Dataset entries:
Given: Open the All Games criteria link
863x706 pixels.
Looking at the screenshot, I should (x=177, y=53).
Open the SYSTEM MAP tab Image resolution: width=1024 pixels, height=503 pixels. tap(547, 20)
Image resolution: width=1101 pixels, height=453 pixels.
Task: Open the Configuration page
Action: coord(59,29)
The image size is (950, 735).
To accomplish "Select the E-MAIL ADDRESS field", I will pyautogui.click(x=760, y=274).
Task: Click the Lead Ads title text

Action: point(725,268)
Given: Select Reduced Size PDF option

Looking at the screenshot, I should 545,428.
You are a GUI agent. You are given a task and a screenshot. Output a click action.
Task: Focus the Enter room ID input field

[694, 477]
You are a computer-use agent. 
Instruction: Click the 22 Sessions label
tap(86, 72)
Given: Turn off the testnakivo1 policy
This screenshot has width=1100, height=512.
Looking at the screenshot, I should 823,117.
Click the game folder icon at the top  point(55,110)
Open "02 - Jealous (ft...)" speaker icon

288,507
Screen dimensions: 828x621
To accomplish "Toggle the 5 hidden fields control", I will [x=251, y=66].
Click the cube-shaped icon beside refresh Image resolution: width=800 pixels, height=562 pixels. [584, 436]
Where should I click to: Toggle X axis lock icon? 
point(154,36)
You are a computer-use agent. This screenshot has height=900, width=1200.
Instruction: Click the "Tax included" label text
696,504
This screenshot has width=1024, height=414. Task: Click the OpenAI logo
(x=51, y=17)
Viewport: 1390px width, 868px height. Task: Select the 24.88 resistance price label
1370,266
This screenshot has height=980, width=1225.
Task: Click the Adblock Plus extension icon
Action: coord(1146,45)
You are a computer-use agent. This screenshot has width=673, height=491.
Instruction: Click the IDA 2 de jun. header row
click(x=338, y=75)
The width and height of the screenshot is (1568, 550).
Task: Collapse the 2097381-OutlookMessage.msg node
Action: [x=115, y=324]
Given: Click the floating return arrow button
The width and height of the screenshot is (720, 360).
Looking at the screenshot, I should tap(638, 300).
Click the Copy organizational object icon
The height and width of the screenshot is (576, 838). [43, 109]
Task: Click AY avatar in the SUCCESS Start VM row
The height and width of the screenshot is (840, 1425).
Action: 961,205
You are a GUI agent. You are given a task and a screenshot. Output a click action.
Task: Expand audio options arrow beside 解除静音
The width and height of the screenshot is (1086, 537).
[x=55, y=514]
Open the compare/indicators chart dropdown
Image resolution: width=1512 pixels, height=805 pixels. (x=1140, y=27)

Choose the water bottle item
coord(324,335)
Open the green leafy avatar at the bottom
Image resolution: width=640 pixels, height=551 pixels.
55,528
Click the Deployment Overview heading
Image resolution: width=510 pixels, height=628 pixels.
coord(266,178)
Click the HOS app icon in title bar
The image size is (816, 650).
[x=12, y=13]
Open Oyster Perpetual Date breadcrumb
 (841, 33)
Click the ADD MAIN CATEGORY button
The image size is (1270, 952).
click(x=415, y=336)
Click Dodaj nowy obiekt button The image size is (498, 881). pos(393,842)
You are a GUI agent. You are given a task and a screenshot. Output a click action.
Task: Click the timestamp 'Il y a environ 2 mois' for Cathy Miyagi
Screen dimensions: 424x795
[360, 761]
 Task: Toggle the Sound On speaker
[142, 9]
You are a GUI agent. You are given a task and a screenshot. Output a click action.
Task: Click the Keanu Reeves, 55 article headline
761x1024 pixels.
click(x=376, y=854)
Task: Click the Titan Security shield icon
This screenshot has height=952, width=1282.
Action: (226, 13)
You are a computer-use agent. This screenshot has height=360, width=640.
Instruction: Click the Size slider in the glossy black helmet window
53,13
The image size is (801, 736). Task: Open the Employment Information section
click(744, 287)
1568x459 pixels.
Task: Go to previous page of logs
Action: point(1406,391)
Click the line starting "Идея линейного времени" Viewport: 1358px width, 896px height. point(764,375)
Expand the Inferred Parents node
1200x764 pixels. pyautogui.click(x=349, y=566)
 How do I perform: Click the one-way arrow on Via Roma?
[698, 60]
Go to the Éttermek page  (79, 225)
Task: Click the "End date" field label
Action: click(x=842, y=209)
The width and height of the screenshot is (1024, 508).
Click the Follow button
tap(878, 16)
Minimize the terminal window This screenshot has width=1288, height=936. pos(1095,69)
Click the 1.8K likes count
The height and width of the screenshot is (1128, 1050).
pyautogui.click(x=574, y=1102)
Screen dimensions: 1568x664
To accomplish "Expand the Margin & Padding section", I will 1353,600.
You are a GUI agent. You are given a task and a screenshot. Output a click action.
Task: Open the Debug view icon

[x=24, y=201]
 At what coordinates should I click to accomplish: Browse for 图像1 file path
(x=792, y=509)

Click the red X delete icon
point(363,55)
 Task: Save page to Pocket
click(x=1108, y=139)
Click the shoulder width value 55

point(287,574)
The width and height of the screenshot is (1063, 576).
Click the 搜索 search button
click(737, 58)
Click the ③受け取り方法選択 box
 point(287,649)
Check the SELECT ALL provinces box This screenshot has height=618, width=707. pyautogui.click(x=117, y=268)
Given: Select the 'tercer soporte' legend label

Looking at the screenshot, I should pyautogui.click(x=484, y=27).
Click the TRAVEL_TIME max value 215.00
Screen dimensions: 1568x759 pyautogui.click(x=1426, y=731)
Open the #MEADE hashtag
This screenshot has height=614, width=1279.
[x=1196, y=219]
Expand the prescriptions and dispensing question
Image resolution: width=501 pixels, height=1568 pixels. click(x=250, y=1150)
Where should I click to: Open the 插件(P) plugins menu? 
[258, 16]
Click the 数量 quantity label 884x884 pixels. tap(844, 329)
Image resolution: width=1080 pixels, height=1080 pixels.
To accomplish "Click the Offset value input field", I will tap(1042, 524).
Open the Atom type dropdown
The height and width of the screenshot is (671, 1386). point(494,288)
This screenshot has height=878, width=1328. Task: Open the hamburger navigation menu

◆ WHAT NEEDS TO BE DONE ◆
Exactly the lines from the one containing "Image resolution: width=1080" through the end of the entries above must be output, and no others.

◆ TASK RESULT ◆
Image resolution: width=1080 pixels, height=1080 pixels.
To accomplish "Click the Offset value input field", I will tap(1042, 524).
Open the Atom type dropdown
The height and width of the screenshot is (671, 1386). point(494,288)
This screenshot has height=878, width=1328. Task: Open the hamburger navigation menu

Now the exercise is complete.